### Testo fornito
>>>>>

Al 9 giugno, il 45,5% della popolazione ha ricevuto almeno una dose di vaccino (n. 26.989.197) e il 22,5% ha completato il ciclo vaccinale (n. 13.338.891). Il netto incremento di consegne nell’ultima settimana ha permesso di sfiorare 3,66 milioni di somministrazioni con una media mobile a 7 giorni di 547 mila inoculazioni/die.
L’83,7% degli over 60 ha ricevuto almeno la prima dose di vaccino, con alcune differenze regionali: se Puglia, Umbria, Lombardia, Lazio, Veneto, Emilia-Romagna, Molise e Toscana superano l’85%, la Calabria e la Sicilia restano ancora sotto il 75%. In dettaglio:
«Con l’apertura della campagna vaccinale a tutte le fasce d’età – precisa Gili – era atteso il netto incremento dei trend di vaccinazione nelle persone di età inferiore a 60 anni. Tuttavia, con oltre 2,9 milioni di over 60 ad elevato rischio di ospedalizzazione e decesso che non hanno ancora ricevuto nemmeno la prima dose di vaccino, diventa sempre più urgente integrare il sistema di prenotazione volontaria con strategie di persuasione individuale, personalizzate e capillari sul territorio». Ad oggi risultano infatti ancora totalmente scoperti il 7,4% degli over 80 (n. 330.526), il 14,7% della fascia 70-79 (n. 879.088) e il 22,9% per quella 60-69 anni (n. 1.705.641).

<<<<<

### Dati forniti
>>>>>

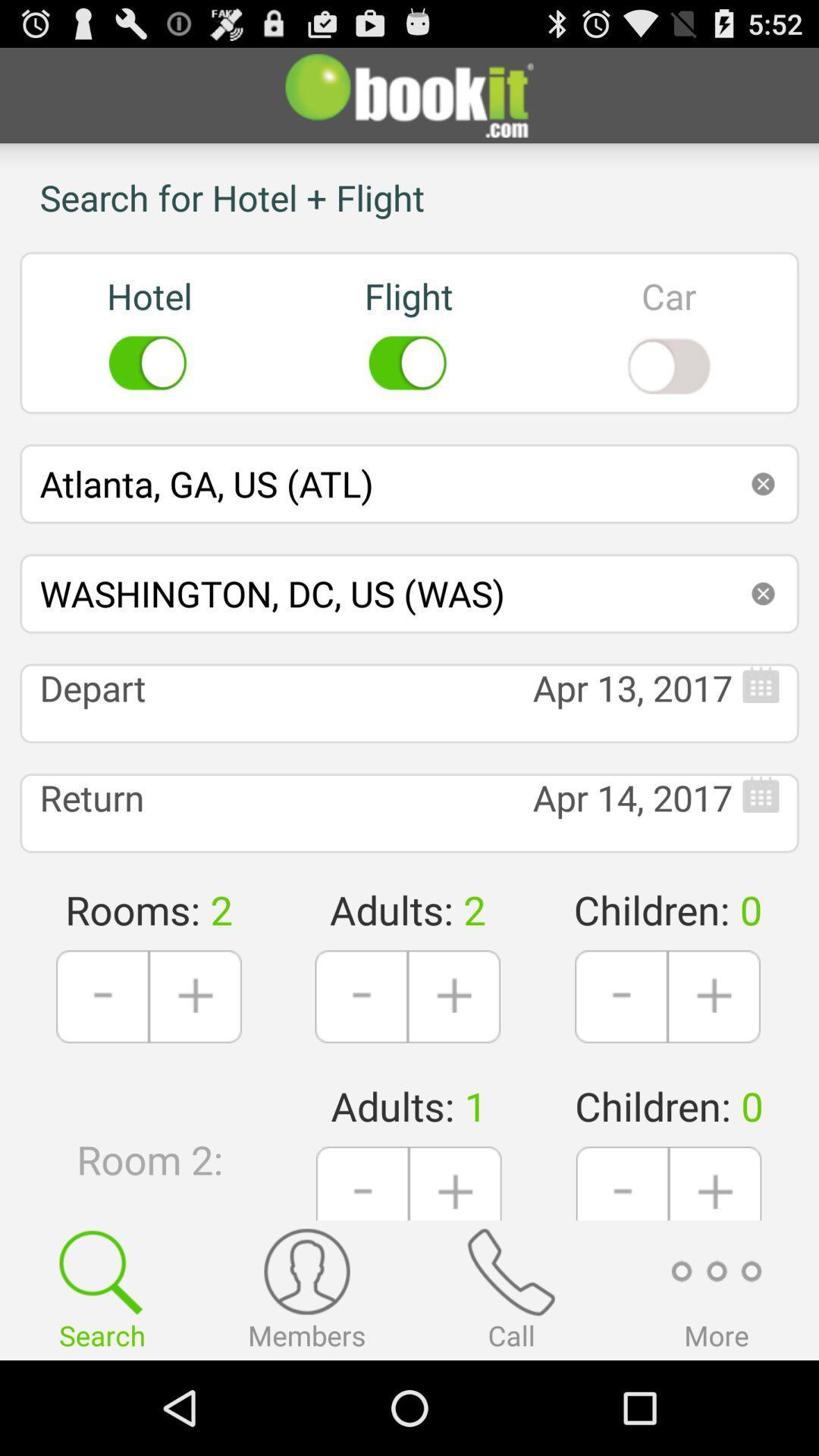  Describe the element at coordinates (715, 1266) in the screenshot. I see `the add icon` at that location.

<<<<<
>>>>>

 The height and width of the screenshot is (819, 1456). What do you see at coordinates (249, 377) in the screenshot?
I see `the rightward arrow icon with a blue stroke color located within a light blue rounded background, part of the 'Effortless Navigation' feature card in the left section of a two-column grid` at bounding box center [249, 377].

<<<<<

### Compito assegnato
Nel testo sulla campagna vaccinale, quale quota degli over 60 risulta aver ricevuto almeno la prima dose di vaccino? I record provengono da una fonte diversa.

### Soluzione
L'83,7% degli over 60.